Another set of discouraging words for me were 'THAT TELLS ME YOU REVIEW REGULARLY'. Double fuck me. My happy bubble was completely deflated in a matter of seconds. Anyhow, I still sent her an e-mail with ZERO hope that she'll give me an ARC or least, reply to my message. This is how my e-mail went:
Finally, living in the Philippines doesn't feel like living in another world. Well at least in that moment. Hooray! And did she mention fangirly? Am I fangirly? I might have said in my e-mail that I was trying to lick Matty's butt (if you don't know who Matty is, WHY THE HELL NOT?!!! *glares*) but that doesn't mean I am fan-girling right? Right? Oh... that counts as fangirly huh? Okay, now that I think about it... it's actually borderline obsessive fan-girling.

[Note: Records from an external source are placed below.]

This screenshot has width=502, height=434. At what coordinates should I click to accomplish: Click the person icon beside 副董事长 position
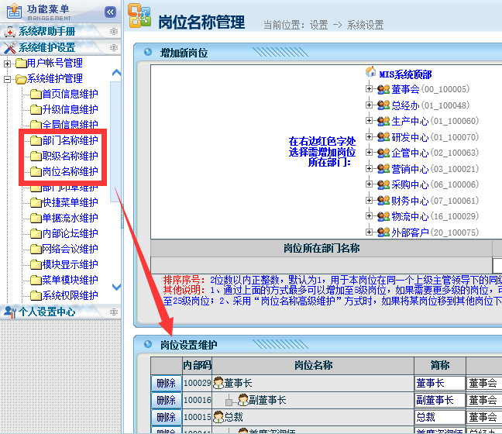coord(243,400)
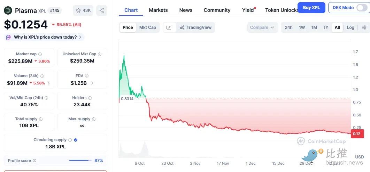Switch to the Community tab
This screenshot has width=370, height=172.
(x=217, y=10)
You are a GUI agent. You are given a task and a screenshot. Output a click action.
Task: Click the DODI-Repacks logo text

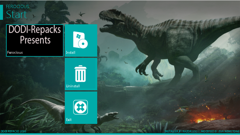pos(35,29)
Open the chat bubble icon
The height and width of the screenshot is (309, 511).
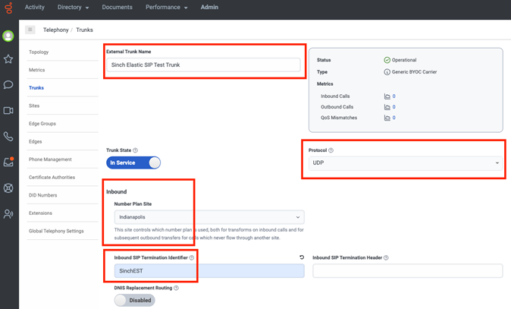[x=8, y=85]
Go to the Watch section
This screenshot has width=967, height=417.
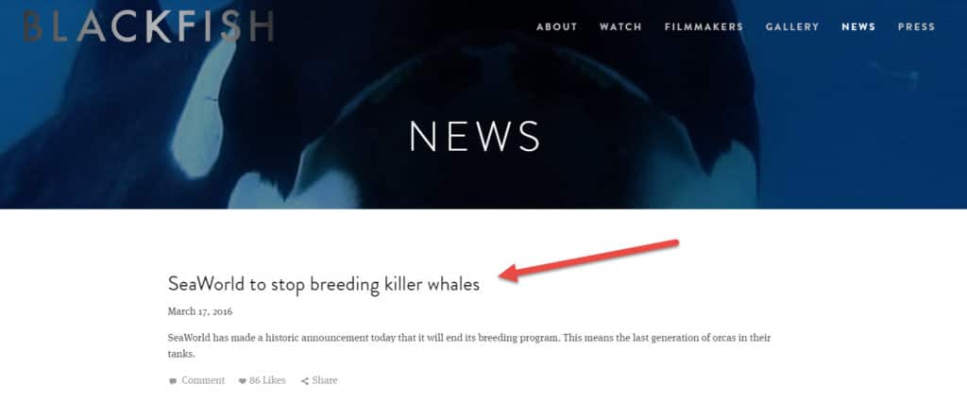point(620,27)
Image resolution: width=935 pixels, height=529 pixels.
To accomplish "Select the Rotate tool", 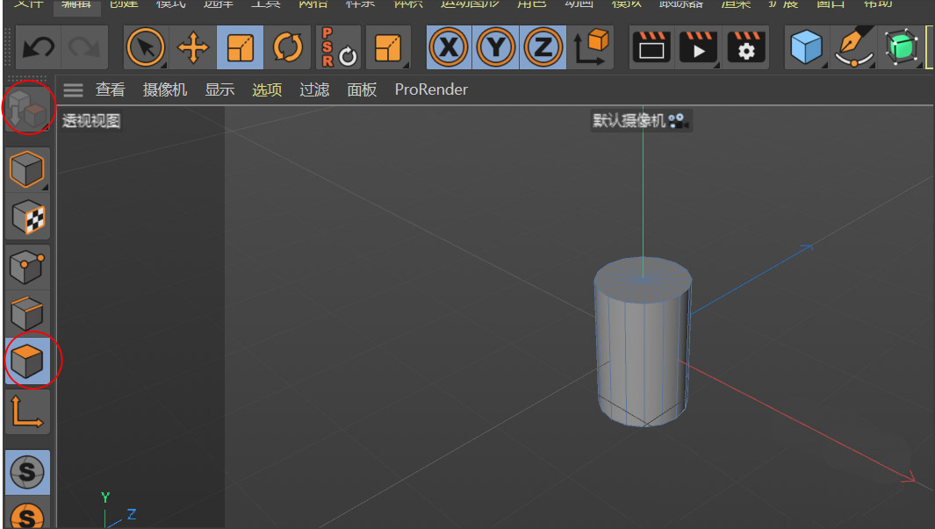I will click(x=288, y=49).

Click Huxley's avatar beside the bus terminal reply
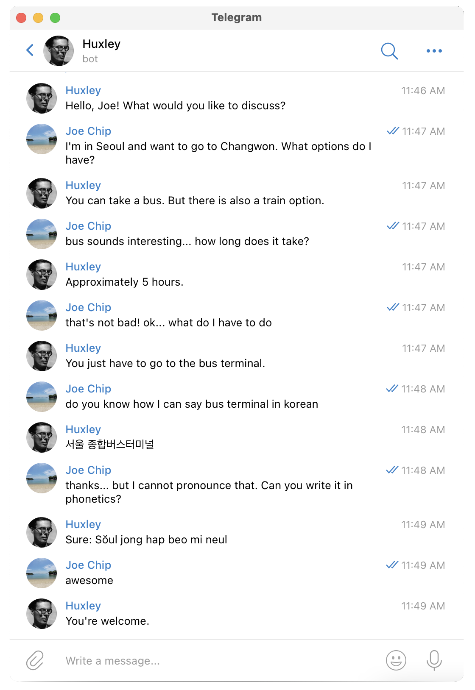pos(42,356)
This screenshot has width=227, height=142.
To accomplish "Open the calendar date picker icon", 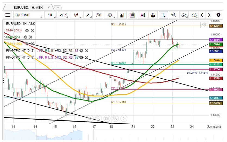I will pyautogui.click(x=132, y=15).
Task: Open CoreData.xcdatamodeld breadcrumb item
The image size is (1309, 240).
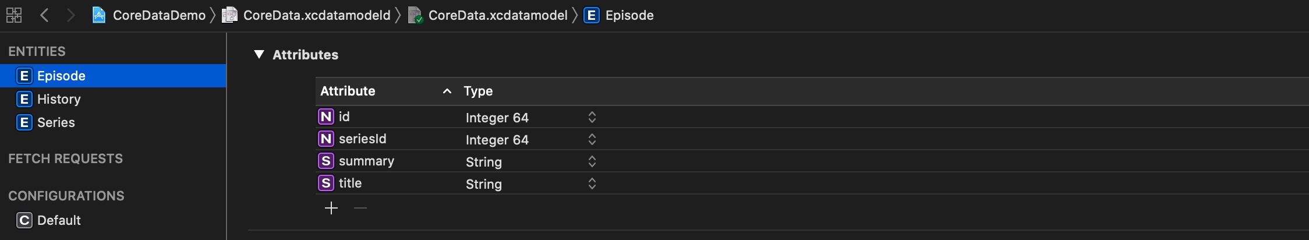Action: [x=306, y=15]
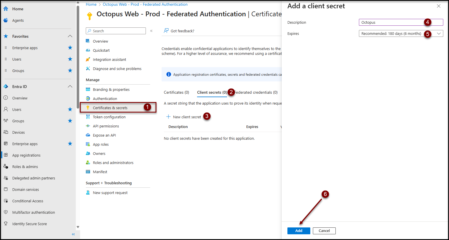449x240 pixels.
Task: Toggle the favorite star beside Entra ID Groups
Action: click(70, 121)
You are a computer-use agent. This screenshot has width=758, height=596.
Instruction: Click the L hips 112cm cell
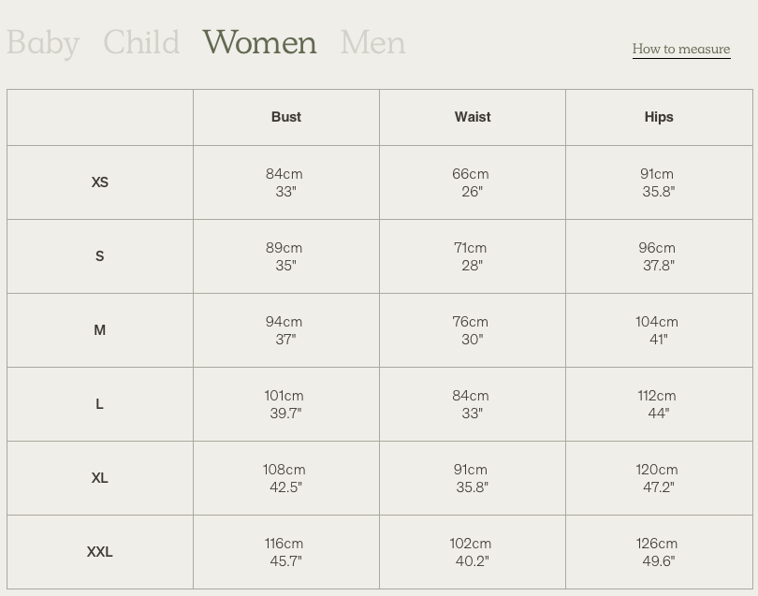[659, 404]
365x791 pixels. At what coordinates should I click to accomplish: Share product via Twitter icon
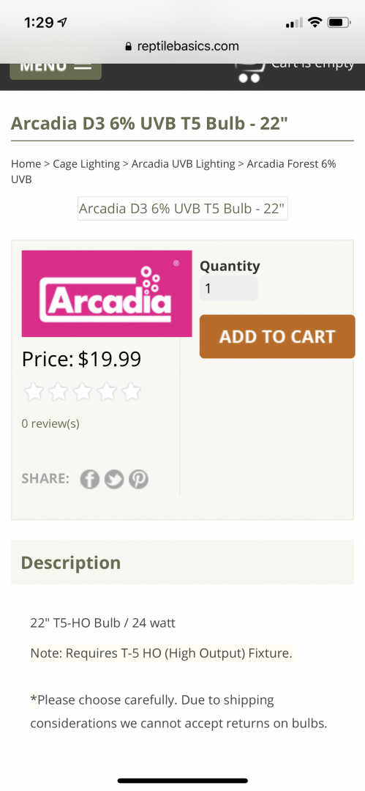click(114, 479)
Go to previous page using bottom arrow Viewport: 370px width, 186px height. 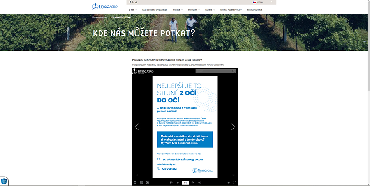click(178, 183)
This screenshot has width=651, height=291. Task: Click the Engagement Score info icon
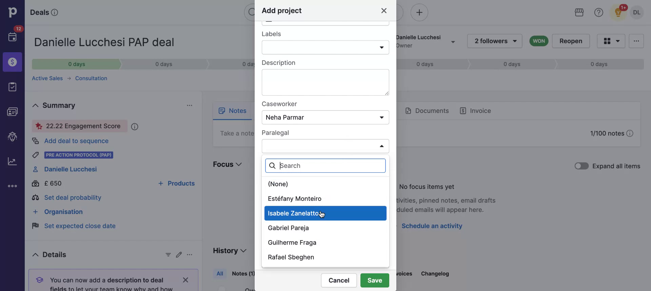pos(135,127)
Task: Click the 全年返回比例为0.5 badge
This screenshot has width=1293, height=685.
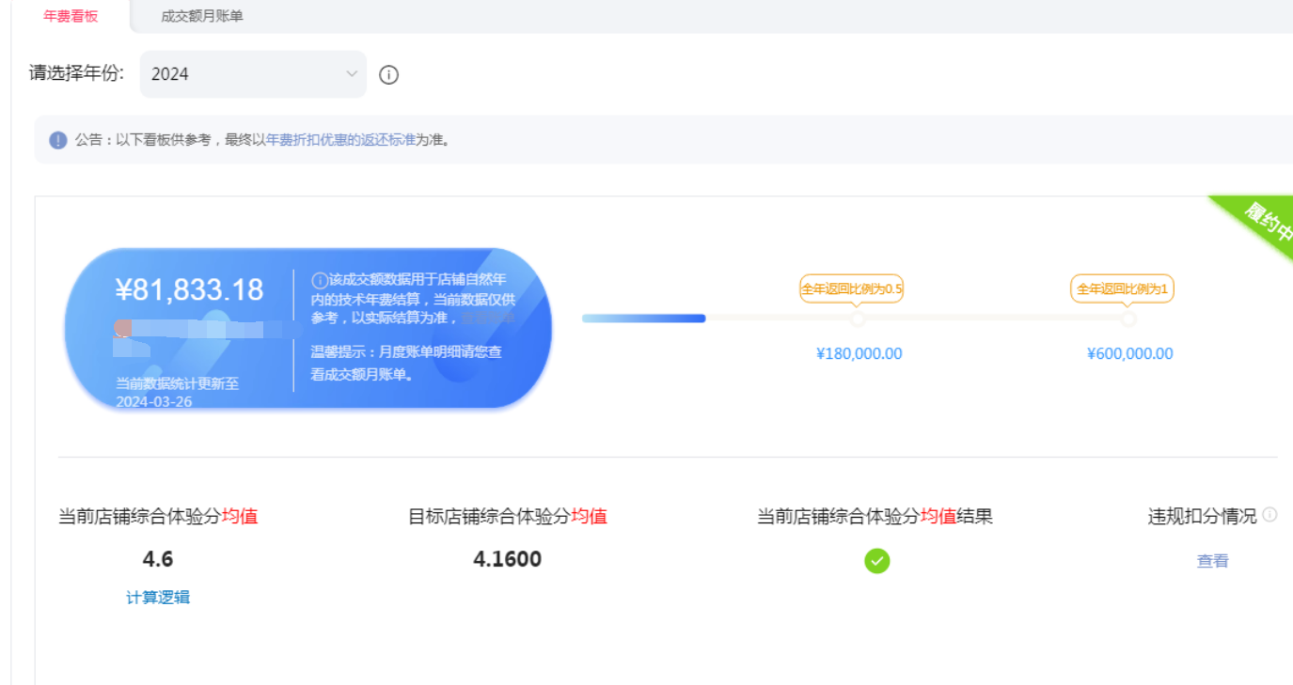Action: coord(851,288)
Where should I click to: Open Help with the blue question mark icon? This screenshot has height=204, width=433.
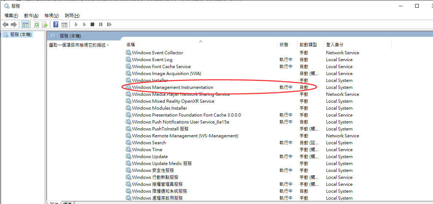point(56,24)
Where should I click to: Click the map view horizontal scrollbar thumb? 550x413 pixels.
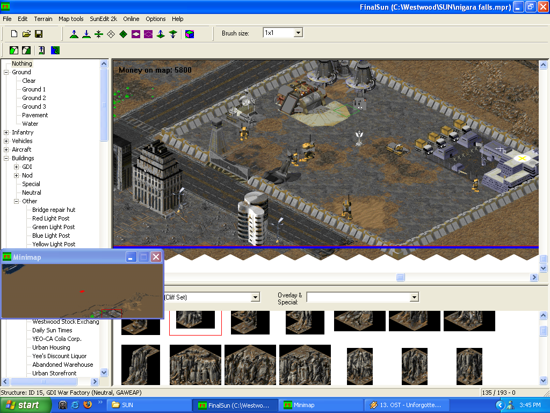[400, 277]
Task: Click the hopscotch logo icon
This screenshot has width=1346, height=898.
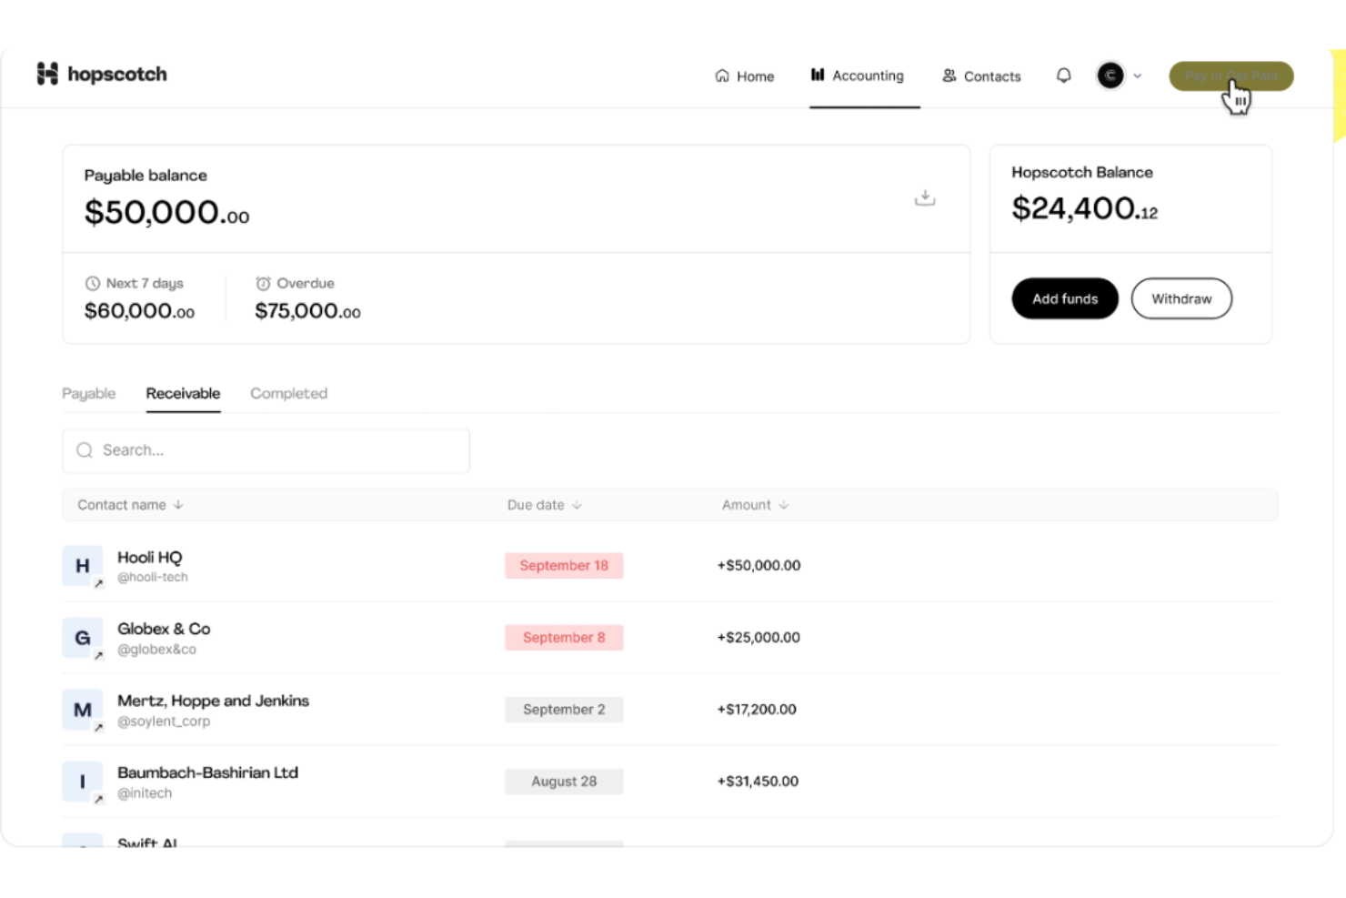Action: (47, 74)
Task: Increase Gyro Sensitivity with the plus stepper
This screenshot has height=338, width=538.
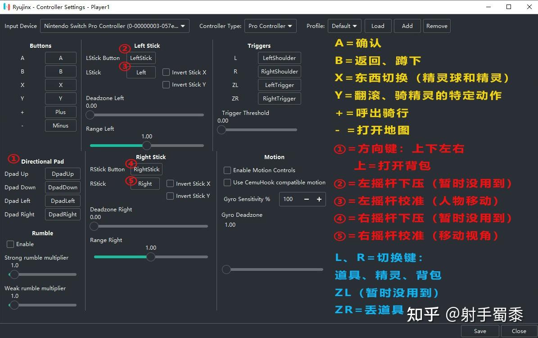Action: [319, 199]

We exchanged some more e-mails before I finally stop wasting her precious time and when I thought she's already convulsing over my lack of use of punctuation marks like this one that you feel like you're out of breath reading this and on the verge of choking while thinking why does this stupid girl
And that's how I got my eARC of Left Drowning. And I lived happily ever after. Ooops, scratch that line. Jessica is one of the sweetest author that I've come across with. I feel like that was the luckiest day of my bookworm life. I spent hours clicking on Rafflecopter shit hoping to win ARCs of books that I want to read but I never win. NOT EVEN ONCE. Honestly, I have no luck, as in zero luck, when it comes to giveaways or contests. But I still join them. Who knows, maybe someday, luck will finally knock on my freaking open door. LOL
Now I know you're all sick and tired of this nonsense. Yes, please believe me when I say I know that because I really do. That's why I'm shutting up right now and will give you my thoughts about this wonderful book. ;)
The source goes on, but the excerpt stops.